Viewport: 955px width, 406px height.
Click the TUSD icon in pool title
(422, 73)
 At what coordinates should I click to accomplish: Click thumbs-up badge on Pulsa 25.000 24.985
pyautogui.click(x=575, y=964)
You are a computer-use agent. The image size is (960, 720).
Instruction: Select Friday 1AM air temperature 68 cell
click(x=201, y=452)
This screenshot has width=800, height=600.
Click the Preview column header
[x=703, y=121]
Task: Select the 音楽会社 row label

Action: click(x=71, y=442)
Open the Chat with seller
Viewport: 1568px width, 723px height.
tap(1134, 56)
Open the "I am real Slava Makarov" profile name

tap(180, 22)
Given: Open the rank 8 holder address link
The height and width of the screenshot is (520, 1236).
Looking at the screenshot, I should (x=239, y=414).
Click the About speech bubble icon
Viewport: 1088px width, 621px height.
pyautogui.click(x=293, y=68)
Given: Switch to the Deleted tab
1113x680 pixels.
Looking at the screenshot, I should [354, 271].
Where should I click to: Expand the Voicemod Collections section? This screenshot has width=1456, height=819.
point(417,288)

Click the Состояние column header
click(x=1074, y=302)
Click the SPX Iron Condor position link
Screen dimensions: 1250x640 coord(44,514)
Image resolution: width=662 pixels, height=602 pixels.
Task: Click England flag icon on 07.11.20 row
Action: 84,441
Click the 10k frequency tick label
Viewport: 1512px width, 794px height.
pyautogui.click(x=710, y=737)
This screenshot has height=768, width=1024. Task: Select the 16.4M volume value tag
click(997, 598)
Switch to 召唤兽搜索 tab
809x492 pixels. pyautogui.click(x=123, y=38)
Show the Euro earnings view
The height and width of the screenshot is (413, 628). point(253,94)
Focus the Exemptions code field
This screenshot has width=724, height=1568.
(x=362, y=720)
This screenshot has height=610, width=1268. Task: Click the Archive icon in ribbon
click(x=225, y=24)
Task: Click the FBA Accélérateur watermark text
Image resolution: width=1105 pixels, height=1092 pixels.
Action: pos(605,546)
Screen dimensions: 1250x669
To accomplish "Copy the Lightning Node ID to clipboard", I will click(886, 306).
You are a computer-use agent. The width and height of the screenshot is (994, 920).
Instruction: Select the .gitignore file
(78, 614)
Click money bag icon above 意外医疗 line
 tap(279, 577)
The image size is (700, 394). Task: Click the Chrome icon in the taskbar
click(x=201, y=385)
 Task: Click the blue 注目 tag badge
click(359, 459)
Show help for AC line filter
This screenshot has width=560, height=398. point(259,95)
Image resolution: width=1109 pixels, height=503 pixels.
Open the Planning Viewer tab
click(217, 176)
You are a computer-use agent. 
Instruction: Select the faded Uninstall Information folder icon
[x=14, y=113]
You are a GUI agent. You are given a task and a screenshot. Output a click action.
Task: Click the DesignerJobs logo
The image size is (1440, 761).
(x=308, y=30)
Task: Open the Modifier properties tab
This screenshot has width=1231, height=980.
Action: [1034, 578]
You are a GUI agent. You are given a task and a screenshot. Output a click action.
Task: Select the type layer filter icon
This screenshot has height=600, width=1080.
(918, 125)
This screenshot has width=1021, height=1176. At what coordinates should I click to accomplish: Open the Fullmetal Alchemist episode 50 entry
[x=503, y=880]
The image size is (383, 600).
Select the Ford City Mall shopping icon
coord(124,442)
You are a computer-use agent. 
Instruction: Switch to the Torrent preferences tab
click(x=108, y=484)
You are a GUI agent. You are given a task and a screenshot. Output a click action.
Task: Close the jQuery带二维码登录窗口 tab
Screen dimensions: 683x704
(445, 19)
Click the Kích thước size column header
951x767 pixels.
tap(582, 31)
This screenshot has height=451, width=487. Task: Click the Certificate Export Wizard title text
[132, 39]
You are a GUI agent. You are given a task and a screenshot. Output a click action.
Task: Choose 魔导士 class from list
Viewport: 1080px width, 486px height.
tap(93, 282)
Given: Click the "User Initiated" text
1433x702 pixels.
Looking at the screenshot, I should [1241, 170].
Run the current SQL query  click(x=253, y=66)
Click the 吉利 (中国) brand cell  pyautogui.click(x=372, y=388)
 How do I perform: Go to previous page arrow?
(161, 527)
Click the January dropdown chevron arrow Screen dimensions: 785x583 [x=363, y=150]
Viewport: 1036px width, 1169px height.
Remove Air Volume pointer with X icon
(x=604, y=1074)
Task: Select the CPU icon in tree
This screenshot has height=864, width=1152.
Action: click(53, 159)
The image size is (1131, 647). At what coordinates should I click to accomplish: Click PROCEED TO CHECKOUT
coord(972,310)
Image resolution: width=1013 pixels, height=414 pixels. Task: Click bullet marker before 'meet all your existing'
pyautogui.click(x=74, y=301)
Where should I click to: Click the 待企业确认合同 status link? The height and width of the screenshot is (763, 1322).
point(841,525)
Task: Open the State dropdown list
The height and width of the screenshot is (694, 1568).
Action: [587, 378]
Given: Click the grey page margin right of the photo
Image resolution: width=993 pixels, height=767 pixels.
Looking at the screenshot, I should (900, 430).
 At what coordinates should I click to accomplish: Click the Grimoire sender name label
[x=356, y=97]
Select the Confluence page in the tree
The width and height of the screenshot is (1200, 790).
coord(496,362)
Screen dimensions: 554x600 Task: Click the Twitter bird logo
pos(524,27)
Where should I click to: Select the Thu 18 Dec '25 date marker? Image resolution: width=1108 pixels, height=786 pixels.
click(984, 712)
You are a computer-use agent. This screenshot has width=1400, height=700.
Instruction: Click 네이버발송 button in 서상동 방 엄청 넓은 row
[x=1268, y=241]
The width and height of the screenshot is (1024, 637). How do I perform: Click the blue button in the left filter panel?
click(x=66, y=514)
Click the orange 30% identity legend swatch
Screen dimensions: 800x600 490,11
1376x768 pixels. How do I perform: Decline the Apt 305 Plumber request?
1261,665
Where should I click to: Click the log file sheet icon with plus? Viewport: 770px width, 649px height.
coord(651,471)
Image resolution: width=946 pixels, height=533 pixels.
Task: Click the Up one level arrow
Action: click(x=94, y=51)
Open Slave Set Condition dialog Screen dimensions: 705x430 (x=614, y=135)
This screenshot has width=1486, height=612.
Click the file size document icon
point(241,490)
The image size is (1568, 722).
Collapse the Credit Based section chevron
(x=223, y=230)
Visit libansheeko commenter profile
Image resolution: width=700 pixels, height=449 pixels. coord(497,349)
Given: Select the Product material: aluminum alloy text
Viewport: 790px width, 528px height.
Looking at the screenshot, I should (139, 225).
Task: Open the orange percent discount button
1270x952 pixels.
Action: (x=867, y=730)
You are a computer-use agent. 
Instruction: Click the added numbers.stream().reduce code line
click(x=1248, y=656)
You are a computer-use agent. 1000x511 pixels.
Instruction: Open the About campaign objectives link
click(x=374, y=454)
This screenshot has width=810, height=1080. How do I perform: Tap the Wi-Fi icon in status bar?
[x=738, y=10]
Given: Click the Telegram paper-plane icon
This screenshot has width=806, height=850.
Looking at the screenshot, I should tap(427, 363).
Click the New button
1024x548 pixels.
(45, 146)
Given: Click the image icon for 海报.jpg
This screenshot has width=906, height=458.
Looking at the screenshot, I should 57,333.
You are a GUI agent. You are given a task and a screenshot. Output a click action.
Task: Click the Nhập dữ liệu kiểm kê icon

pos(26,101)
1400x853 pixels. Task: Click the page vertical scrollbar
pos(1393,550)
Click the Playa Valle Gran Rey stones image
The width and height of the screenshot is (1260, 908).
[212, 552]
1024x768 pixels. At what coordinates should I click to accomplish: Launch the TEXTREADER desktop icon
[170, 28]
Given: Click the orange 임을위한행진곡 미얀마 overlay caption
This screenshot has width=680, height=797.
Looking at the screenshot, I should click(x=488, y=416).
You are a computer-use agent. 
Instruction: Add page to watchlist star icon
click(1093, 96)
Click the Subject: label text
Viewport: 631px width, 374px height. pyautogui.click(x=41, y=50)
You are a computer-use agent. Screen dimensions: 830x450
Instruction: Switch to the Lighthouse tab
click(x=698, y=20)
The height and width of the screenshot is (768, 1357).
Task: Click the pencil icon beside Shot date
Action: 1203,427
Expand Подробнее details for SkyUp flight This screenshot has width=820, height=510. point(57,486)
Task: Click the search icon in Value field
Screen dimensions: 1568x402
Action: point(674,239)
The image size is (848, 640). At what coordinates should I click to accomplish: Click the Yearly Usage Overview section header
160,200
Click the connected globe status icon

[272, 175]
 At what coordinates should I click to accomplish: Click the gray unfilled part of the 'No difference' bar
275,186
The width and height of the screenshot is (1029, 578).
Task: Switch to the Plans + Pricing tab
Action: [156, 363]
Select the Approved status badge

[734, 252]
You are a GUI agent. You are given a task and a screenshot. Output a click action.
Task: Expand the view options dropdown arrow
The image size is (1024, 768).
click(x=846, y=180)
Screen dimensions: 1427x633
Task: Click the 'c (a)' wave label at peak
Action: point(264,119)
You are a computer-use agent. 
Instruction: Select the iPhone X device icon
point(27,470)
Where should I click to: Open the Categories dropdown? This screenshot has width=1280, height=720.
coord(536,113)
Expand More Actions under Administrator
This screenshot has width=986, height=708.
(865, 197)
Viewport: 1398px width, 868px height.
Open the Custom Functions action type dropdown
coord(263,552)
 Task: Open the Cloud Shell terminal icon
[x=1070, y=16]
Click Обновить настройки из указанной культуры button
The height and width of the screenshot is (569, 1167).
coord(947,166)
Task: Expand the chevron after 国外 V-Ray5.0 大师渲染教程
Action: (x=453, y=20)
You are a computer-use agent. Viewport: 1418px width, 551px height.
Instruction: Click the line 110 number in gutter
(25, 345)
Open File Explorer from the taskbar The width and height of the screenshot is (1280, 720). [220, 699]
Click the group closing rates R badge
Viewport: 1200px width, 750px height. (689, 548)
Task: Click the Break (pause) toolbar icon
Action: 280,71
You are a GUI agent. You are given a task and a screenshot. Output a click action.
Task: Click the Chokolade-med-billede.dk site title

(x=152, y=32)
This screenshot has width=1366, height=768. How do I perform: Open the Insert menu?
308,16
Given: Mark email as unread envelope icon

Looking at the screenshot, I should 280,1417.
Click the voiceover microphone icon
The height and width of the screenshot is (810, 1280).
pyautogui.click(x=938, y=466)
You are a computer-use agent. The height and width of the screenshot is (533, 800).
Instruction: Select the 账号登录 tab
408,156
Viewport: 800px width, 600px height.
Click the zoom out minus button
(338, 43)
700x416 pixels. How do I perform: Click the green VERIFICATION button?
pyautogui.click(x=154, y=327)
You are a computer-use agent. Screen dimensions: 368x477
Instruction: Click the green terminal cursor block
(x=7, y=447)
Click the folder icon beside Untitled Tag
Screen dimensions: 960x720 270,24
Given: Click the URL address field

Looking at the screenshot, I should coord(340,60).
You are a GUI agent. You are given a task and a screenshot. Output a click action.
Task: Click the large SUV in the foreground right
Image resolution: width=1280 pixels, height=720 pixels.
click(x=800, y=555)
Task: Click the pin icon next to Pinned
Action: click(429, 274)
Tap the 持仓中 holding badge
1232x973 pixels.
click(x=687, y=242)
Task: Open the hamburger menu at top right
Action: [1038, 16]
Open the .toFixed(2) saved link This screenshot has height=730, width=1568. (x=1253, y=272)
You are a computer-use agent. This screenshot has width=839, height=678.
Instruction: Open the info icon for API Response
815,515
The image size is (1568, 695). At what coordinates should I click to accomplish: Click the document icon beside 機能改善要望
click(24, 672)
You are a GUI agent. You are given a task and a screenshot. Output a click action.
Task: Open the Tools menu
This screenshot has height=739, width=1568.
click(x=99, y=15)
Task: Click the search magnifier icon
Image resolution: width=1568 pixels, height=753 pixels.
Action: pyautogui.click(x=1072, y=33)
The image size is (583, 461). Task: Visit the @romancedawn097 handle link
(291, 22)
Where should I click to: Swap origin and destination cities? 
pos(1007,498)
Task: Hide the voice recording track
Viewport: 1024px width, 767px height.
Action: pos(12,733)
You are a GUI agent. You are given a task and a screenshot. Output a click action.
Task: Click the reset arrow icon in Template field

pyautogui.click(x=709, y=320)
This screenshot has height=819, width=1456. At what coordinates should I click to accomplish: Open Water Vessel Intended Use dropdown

§ WHAT YOU WILL DO
Your answer should consist solely of the lines above from the line with "Click the SPX Iron Condor position link" to the line with "Click the 10k frequency tick label", both included, reproduced exactly.

§ RESPONSE TO THIS EXERCISE
Click the SPX Iron Condor position link
Screen dimensions: 1250x640 coord(44,514)
Image resolution: width=662 pixels, height=602 pixels.
Task: Click England flag icon on 07.11.20 row
Action: 84,441
Click the 10k frequency tick label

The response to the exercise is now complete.